The continuous spread of carbapenem-resistant Klebsiella pneumoniae (CP-Kp) strains presents a severe challenge to the healthcare system due to limited therapeutic options and high mortality. Since its availability, ceftazidime/avibactam (C/A) has become a first-line option against KPC-Kp, but C/A-resistant strains have been reported increasingly, especially with pneumonia or prior suboptimal blood exposure to C/A treatment. A retrospective, observational study was conducted with all patients admitted to the Intensive Care Unit (ICU) dedicated to COVID-19 patients at the City of Health & Sciences in Turin, between 1 May 2021 and 31 January 2022, with the primary endpoint to study strains with resistance to C/A, and secondly to describe the characteristics of this population, with or without previous exposure to C/A. Seventeen patients with colonization or invasive infection due to Klebsiella pneumoniae , C/A resistance, and susceptibility to meropenem (MIC = 2 µg/L) were included; the bla KPC genotype was detected in all isolates revealing D179Y mutation in the bla KPC-2 ( bla KPC-33 ) gene. Cluster analysis showed that 16 out of the 17 C/A-resistant KPC-Kp isolates belonged to a single clone.
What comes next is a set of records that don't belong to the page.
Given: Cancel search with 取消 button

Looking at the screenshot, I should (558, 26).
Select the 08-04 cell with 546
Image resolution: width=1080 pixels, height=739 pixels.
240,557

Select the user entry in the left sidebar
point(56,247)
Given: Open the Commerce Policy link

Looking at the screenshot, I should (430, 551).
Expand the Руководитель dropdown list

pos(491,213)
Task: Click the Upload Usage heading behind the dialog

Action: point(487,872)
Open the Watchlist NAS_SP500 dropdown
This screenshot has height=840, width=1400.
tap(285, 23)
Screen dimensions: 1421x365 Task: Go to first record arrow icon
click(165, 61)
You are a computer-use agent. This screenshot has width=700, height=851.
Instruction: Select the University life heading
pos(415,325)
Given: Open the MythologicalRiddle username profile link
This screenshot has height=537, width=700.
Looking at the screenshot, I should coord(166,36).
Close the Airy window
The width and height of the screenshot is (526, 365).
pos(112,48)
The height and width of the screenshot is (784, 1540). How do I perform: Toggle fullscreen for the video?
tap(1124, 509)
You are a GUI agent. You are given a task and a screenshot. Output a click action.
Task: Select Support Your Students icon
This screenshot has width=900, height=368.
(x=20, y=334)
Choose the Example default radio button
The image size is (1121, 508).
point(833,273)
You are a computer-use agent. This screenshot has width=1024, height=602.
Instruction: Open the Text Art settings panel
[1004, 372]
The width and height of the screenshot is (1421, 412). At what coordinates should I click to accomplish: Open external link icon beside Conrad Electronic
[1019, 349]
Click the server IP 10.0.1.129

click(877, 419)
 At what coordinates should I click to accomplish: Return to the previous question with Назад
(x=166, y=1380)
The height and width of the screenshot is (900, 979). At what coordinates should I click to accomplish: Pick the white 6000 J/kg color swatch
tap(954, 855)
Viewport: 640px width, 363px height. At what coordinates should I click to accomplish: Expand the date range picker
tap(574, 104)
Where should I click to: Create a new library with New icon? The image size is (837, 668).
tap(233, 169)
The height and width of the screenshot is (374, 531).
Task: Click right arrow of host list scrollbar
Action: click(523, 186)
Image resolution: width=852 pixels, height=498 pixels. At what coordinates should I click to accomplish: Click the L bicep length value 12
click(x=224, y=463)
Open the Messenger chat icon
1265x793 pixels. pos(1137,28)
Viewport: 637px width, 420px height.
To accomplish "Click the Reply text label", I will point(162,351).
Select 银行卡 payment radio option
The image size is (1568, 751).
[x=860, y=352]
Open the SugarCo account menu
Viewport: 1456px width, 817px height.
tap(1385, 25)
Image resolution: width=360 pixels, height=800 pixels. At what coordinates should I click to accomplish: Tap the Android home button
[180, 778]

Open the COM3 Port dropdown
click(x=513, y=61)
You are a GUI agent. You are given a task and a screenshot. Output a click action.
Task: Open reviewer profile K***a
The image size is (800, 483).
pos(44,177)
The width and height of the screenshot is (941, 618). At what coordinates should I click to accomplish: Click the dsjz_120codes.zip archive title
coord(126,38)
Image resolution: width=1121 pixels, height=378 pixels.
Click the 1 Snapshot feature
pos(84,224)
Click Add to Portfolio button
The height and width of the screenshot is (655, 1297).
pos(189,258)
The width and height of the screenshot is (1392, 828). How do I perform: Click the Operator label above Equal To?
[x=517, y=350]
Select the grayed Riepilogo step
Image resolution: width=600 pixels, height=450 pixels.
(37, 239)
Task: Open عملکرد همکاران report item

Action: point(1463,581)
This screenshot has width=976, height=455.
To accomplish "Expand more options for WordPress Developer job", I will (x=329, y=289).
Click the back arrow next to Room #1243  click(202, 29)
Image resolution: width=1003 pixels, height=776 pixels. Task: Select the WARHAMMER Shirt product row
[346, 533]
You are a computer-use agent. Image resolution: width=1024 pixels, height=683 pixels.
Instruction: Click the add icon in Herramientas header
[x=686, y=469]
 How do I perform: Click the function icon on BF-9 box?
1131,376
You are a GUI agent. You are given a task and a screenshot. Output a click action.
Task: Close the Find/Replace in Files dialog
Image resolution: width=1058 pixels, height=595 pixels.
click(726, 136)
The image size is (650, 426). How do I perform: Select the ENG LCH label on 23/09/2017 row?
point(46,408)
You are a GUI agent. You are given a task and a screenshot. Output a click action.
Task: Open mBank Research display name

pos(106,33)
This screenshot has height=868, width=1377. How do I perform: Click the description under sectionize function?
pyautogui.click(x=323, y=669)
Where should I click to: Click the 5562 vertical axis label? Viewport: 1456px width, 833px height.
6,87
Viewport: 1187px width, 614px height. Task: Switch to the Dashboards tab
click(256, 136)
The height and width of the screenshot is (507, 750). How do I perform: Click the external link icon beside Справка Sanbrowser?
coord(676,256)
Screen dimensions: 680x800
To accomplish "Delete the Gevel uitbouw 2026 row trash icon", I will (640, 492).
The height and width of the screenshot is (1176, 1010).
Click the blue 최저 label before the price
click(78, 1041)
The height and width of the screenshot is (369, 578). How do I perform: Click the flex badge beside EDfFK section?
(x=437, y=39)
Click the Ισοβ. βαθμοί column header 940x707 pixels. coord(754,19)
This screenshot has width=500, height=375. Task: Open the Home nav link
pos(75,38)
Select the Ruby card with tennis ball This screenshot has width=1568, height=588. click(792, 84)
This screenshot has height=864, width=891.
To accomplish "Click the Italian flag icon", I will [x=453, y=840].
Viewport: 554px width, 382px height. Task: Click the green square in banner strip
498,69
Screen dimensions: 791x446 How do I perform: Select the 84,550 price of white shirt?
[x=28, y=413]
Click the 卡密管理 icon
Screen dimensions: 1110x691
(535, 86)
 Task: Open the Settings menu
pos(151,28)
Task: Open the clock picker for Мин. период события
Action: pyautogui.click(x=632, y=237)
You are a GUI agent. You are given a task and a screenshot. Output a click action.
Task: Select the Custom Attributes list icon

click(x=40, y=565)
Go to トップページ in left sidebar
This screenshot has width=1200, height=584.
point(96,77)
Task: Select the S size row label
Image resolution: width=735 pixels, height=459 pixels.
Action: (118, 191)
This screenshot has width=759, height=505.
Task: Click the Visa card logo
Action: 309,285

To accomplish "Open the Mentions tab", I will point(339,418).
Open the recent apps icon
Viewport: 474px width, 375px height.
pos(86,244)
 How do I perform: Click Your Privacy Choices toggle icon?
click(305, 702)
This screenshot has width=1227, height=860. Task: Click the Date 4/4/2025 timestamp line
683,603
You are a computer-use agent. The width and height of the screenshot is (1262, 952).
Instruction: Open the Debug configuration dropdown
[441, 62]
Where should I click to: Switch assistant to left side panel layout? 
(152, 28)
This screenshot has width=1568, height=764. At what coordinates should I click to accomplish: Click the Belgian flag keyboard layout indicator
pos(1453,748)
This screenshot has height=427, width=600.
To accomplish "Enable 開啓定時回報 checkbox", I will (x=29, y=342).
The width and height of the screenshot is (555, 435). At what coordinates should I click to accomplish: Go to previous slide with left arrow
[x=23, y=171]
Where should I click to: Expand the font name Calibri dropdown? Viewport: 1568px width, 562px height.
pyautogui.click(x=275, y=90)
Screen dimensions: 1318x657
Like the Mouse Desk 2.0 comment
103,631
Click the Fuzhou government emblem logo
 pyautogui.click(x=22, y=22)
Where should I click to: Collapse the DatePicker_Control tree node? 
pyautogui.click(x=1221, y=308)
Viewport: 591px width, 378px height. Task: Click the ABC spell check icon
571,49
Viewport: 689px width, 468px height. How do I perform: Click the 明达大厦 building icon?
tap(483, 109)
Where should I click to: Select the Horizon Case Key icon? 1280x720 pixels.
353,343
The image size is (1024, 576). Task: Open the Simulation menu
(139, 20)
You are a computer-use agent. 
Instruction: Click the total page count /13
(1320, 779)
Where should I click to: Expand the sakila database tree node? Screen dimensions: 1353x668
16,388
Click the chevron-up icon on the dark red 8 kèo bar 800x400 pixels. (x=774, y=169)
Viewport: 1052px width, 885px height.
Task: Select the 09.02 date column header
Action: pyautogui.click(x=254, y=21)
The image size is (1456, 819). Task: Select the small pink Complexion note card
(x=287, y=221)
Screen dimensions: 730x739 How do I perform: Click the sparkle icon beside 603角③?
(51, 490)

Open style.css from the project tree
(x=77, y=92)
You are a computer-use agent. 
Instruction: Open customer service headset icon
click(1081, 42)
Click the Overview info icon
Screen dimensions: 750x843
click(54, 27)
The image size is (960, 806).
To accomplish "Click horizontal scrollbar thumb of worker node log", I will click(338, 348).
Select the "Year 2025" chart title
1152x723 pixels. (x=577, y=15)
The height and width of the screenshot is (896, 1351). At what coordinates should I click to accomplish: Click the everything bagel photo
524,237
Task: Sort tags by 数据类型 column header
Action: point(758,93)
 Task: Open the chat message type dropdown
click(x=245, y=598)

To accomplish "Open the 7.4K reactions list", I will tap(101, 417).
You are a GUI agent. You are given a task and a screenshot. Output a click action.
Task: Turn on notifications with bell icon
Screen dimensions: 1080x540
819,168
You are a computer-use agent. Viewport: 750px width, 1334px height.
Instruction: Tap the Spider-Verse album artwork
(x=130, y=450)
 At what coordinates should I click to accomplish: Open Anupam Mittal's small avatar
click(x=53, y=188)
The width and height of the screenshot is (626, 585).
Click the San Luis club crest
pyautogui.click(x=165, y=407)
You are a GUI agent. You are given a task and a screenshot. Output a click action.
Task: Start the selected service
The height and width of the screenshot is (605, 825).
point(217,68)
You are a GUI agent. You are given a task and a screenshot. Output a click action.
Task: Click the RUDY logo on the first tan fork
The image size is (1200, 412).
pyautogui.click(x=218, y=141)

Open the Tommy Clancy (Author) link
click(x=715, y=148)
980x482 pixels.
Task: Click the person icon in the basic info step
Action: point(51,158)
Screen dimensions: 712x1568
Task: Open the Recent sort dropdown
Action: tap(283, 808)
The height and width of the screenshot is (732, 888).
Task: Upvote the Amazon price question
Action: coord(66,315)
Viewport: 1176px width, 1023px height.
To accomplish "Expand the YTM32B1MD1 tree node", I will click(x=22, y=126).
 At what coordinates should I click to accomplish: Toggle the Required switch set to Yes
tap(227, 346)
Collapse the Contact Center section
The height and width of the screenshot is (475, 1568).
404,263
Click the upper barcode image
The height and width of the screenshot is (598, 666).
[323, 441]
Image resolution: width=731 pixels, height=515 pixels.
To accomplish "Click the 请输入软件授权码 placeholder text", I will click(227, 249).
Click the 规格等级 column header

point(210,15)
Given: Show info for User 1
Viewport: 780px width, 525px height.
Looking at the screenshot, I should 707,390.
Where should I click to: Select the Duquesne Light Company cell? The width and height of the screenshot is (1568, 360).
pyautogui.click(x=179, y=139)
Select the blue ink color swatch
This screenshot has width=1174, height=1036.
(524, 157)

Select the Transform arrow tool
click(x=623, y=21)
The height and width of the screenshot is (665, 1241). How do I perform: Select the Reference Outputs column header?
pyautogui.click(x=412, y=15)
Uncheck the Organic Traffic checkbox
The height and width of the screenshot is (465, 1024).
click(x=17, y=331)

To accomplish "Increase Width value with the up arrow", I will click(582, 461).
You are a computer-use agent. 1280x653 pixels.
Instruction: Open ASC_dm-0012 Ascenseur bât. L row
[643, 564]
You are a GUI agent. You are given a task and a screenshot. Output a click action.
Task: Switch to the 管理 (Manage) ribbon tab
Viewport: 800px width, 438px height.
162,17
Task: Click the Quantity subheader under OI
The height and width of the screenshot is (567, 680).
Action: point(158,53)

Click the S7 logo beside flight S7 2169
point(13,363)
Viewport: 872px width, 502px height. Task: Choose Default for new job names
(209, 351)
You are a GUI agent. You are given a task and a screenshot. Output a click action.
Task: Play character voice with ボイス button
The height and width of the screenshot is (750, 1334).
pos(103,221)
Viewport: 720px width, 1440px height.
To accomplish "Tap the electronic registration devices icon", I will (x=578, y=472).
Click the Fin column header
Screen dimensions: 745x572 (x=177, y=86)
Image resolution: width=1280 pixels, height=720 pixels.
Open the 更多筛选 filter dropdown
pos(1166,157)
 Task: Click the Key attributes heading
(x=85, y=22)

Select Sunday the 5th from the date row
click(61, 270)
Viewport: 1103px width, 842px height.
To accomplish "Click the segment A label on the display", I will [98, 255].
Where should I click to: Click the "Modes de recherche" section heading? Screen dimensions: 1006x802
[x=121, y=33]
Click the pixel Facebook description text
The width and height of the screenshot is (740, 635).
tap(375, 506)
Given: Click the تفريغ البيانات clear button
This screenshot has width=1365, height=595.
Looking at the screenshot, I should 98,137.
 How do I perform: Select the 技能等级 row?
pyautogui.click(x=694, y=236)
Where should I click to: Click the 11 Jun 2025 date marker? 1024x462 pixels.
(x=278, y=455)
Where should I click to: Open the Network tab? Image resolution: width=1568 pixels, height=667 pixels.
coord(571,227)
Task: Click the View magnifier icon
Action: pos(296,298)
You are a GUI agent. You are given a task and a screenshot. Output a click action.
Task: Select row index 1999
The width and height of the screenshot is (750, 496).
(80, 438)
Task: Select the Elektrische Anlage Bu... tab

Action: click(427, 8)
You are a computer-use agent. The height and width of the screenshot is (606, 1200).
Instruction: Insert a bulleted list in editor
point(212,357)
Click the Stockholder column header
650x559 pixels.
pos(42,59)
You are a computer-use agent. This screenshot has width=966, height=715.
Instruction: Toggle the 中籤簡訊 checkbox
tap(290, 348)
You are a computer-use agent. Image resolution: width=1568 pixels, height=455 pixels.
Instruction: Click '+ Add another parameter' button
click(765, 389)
Thirteen strains (76.5%) were isolated in a 60-day period. Only some patients had a previous infection with non-mutant KPC at other sites (5; 29.4%). Eight patients (47.1%) underwent previous large-spectrum antibiotic treatment, and four patients (23.5%) had prior treatment with C/A. The secondary spread of the D179Y mutation in the bla KPC-2 during the COVID-19 pandemic needs to be addressed constantly by an interdisciplinary interaction between microbiologists, infection control personnel, clinicians, and infectious diseases consultants to properly diagnose and treat patients.